If you’ve noticed that, for the most part, Jerry Seinfeld seems to have disappeared from public view since the end of his all-time great sitcom, you’re right. And it’s not because he couldn’t repeat his success; he just didn’t feel comfortable with it in the first place.
He was the king of TV comedy, with millions repeating his witty one liners and weekly-coined catchphrases, but as a trained standup comedian, Seinfeld was more used to self-loathing than congratulations. As he tells Showtime’s new series, “Inside Comedy,” being “a thing” wasn’t exactly his thing.
“There’s nothing better for comedian than being penned in, closed off, shut out, not welcome, that’s nutrition. That’s what you want as a comedian. Acceptance is a very dangerous thing for a comedian,” he says. “Standup is a loud desperation.”
Once “Seinfeld” was over, Seinfeld went back on the road; aside for producing and starring in the animated “Bee Movie,” and the short lived reality game show “The Marriage Ref,” he’s largely done standup and behind-the-scenes work.

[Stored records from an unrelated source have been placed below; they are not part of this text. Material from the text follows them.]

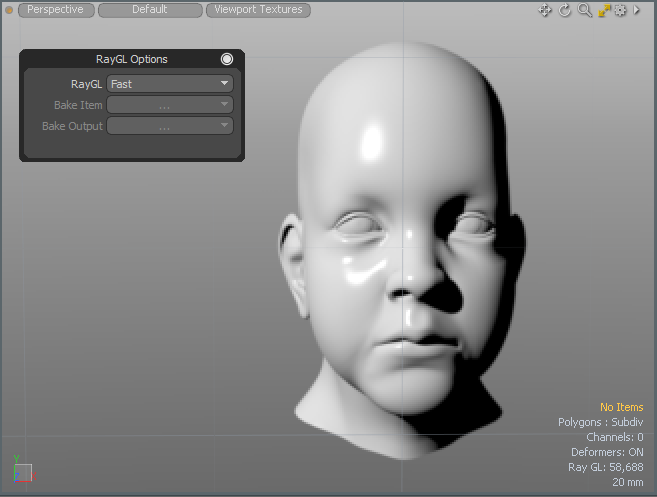The image size is (657, 497).
Task: Click the viewport zoom magnifier icon
Action: pyautogui.click(x=584, y=10)
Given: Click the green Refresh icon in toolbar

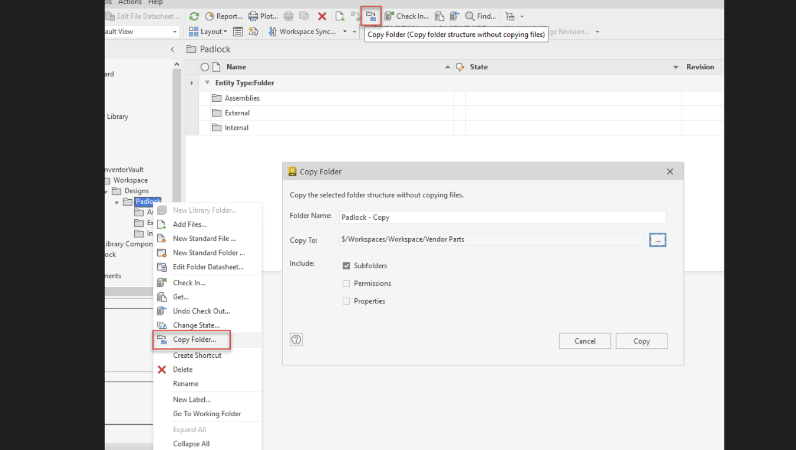Looking at the screenshot, I should point(194,16).
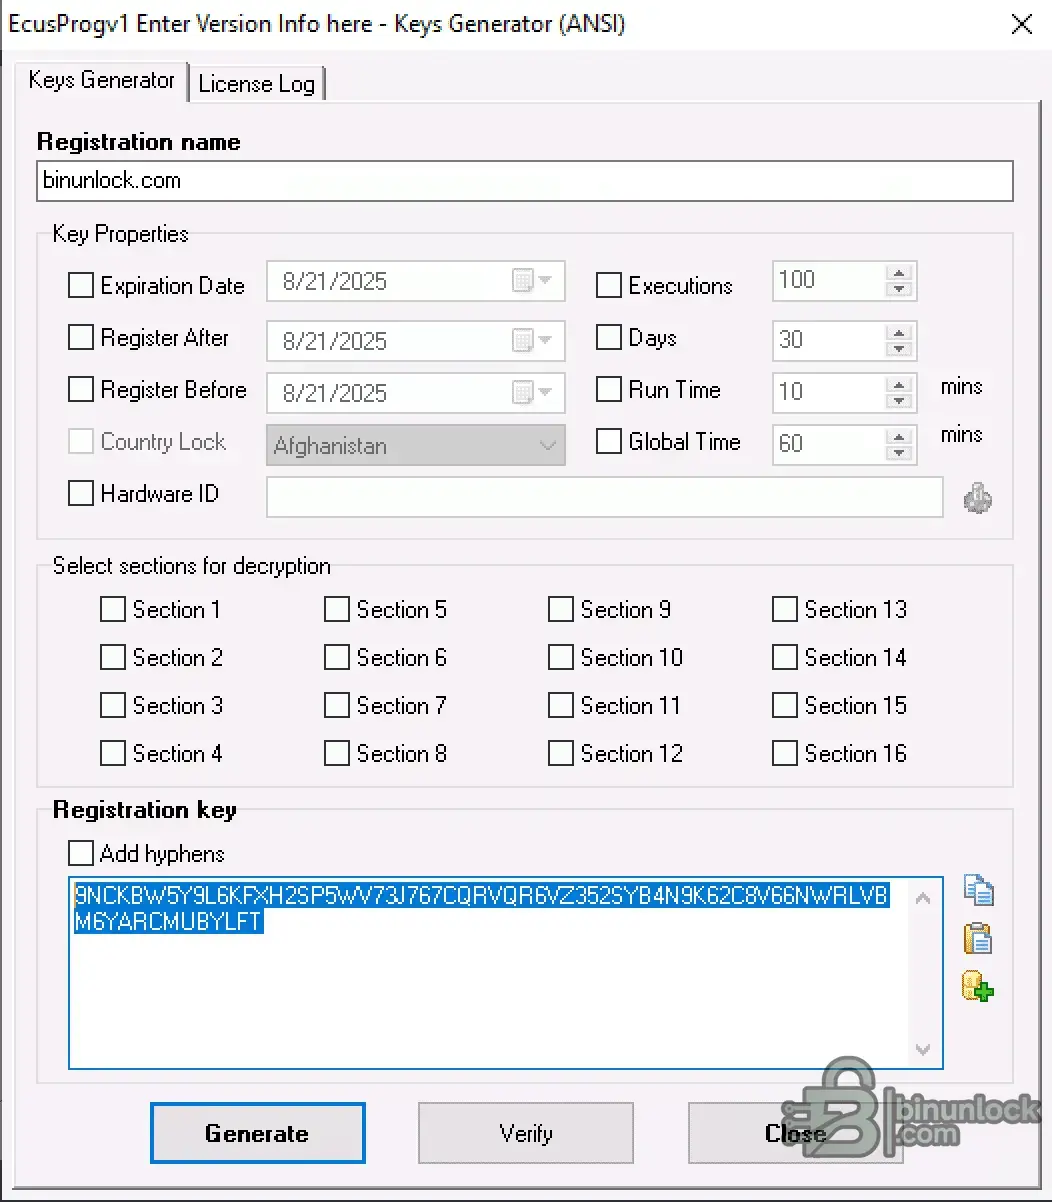This screenshot has width=1052, height=1202.
Task: Toggle the Hardware ID checkbox
Action: [80, 493]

“I left LA and I tried to break back into the middle… and that’s made me feel comfortable. To be honest with you, I never felt great being at that pinnacle. There was a point where the show was really at a very high level of, it was a thing. It was the thing for a period of time. And I thought, this is not good, because it’s not where I belong. This is not comedy. I always thought comedy and star are mutually exclusive.”